シェルターのなかで
[今日の雑学 01.16]
化石があるおかげで、ぼくたちは何千万年も、何億年も前の地球の姿を想像することができる。恐竜の骨格見本を組み立ててはるかジュラ紀に思いをはせた少年の日。そんなひととき、少年の心には化石にならなかった生き物たちのことは浮かばない。
シェルター化石というものがある(朝日1月15日)。15年ほど前、北海道で9500万年前の地層からキャライコセラスと呼ばれるアンモナイト化石を発掘していた大学院生が、誤って化石をたたき割ってしまった。残骸の中には、直径4ミリから12ミリほどの小型アンモナイトが200個以上もぎっしり詰まっていた。
ほんらいなら化石として残ることがなかった小さな生き物が、海底の水の流れにのってキャライコセラスの死骸に取り込まれ、保護されて残ったのだ。

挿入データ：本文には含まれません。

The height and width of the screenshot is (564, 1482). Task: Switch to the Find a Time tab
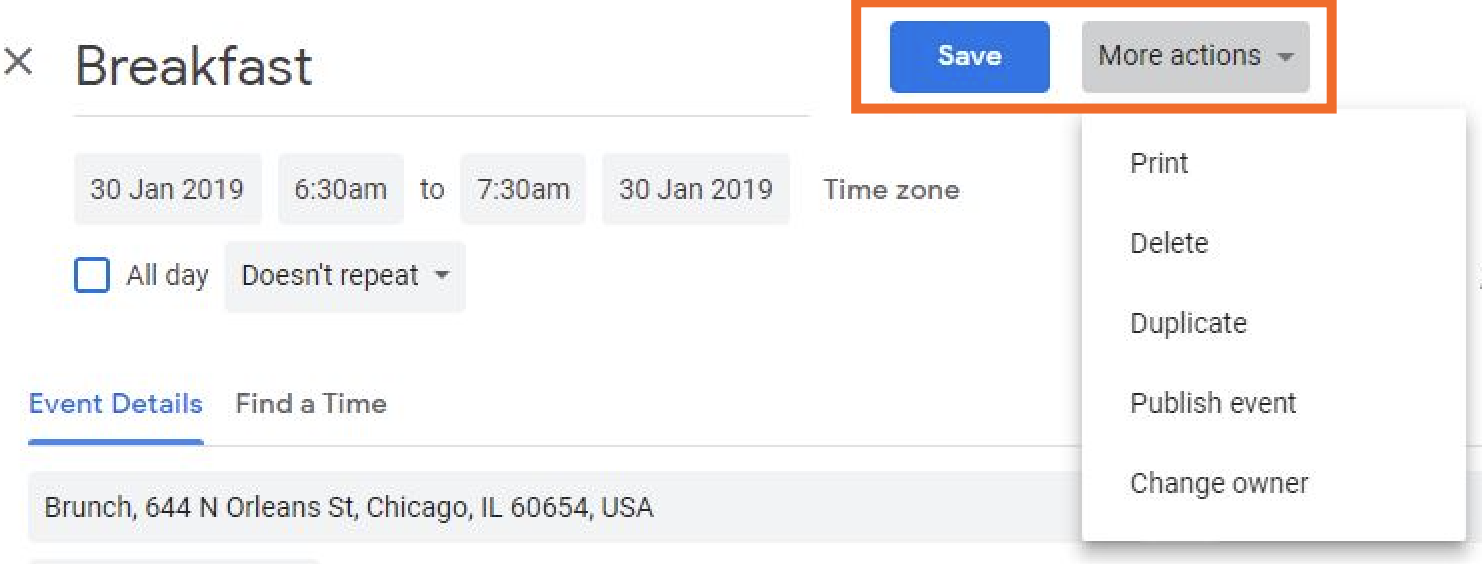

偶然の事故から生まれたこの発見によって、当時その一帯では大型のキャライコセラスしか生息していなかったという解釈は覆される。
ひとつの時代には、化石として残る生物だけがいたわけではない。昔も今も、生態系の中ではもっと小さな生き物たちも必死になって生きている。そのことを、忘れないでいたい。